| WORK REQUEST |
Please restate the records that follow exactly, skipping their images.

| DATA FOR ANALYSIS |
+++

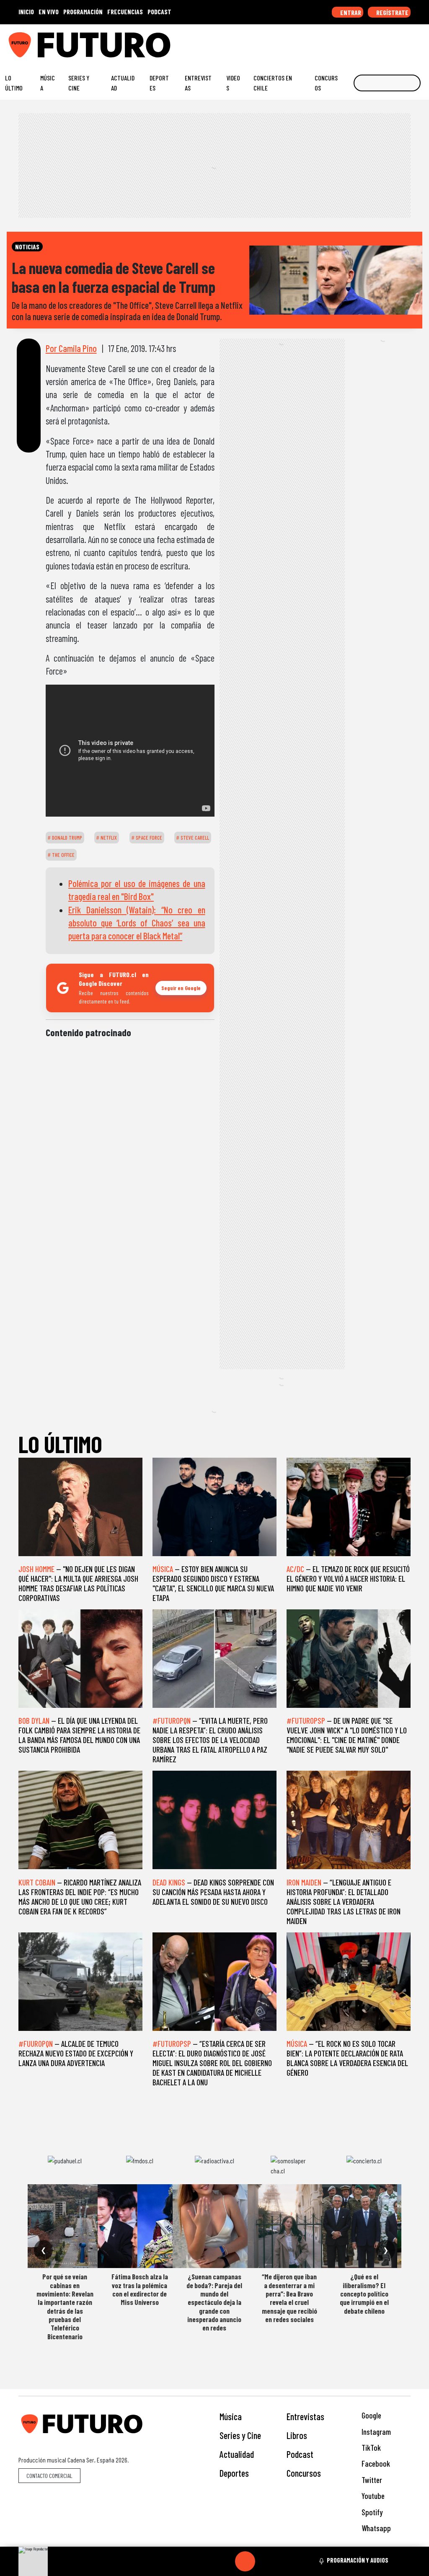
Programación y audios (358, 2560)
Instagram (375, 2431)
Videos (233, 83)
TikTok (370, 2447)
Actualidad (122, 83)
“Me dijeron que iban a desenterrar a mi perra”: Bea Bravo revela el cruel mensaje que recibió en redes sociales (289, 2297)
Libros (297, 2435)
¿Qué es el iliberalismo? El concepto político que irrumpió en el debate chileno (364, 2293)
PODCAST (159, 12)
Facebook (375, 2463)
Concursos (326, 83)
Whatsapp (375, 2528)
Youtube (372, 2496)
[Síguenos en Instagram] (342, 41)
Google (370, 2415)
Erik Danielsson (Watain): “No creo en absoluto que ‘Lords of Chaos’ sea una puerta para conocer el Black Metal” (136, 922)
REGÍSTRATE (391, 12)
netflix (108, 837)
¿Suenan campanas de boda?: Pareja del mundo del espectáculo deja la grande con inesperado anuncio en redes (214, 2302)
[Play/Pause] (245, 2561)
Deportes (159, 83)
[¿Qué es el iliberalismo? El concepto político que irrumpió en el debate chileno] (364, 2226)
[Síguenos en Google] (329, 41)
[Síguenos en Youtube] (394, 41)
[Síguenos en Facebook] (368, 41)
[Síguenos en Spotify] (407, 41)
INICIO (26, 12)
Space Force (148, 837)
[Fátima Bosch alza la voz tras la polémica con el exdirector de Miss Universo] (139, 2226)
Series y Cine (78, 83)
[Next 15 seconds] (265, 2561)
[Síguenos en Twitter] (381, 41)
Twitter (371, 2480)
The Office (63, 854)
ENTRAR (350, 12)
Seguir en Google (181, 987)
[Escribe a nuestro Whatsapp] (420, 41)
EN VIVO (49, 12)
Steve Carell (194, 837)
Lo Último (14, 83)
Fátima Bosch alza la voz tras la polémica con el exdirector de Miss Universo (139, 2289)
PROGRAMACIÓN (83, 12)
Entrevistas (198, 83)
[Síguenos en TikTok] (355, 41)
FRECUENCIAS (125, 12)
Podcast (300, 2454)
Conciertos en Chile (272, 83)
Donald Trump (66, 837)
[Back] (205, 2561)
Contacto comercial (49, 2475)
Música (47, 83)
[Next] (285, 2561)
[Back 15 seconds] (225, 2561)
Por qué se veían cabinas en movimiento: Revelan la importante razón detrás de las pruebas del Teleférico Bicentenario (64, 2306)
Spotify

+++

| RESULT FOR THIS TASK |
Programación y audios (358, 2560)
Instagram (375, 2431)
Videos (233, 83)
TikTok (370, 2447)
Actualidad (122, 83)
“Me dijeron que iban a desenterrar a mi perra”: Bea Bravo revela el cruel mensaje que recibió en redes sociales (289, 2297)
Libros (297, 2435)
¿Qué es el iliberalismo? El concepto político que irrumpió en el debate chileno (364, 2293)
PODCAST (159, 12)
Facebook (375, 2463)
Concursos (326, 83)
Whatsapp (375, 2528)
Youtube (372, 2496)
[Síguenos en Instagram] (342, 41)
Google (370, 2415)
Erik Danielsson (Watain): “No creo en absoluto que ‘Lords of Chaos’ sea una puerta para conocer el Black Metal” (136, 922)
REGÍSTRATE (391, 12)
netflix (108, 837)
¿Suenan campanas de boda?: Pareja del mundo del espectáculo deja la grande con inesperado anuncio en redes (214, 2302)
[Play/Pause] (245, 2561)
Deportes (159, 83)
[¿Qué es el iliberalismo? El concepto político que irrumpió en el debate chileno] (364, 2226)
[Síguenos en Google] (329, 41)
[Síguenos en Youtube] (394, 41)
[Síguenos en Facebook] (368, 41)
[Síguenos en Spotify] (407, 41)
INICIO (26, 12)
Space Force (148, 837)
[Fátima Bosch alza la voz tras la polémica con el exdirector de Miss Universo] (139, 2226)
Series y Cine (78, 83)
[Next 15 seconds] (265, 2561)
[Síguenos en Twitter] (381, 41)
Twitter (371, 2480)
The Office (63, 854)
ENTRAR (350, 12)
Seguir en Google (181, 987)
[Escribe a nuestro Whatsapp] (420, 41)
EN VIVO (49, 12)
Steve Carell (194, 837)
Lo Último (14, 83)
Fátima Bosch alza la voz tras la polémica con el exdirector de Miss Universo (139, 2289)
PROGRAMACIÓN (83, 12)
Entrevistas (198, 83)
[Síguenos en TikTok] (355, 41)
FRECUENCIAS (125, 12)
Podcast (300, 2454)
Conciertos en Chile (272, 83)
Donald Trump (66, 837)
[Back] (205, 2561)
Contacto comercial (49, 2475)
Música (47, 83)
[Next] (285, 2561)
[Back 15 seconds] (225, 2561)
Por qué se veían cabinas en movimiento: Revelan la importante razón detrás de las pruebas del Teleférico Bicentenario (64, 2306)
Spotify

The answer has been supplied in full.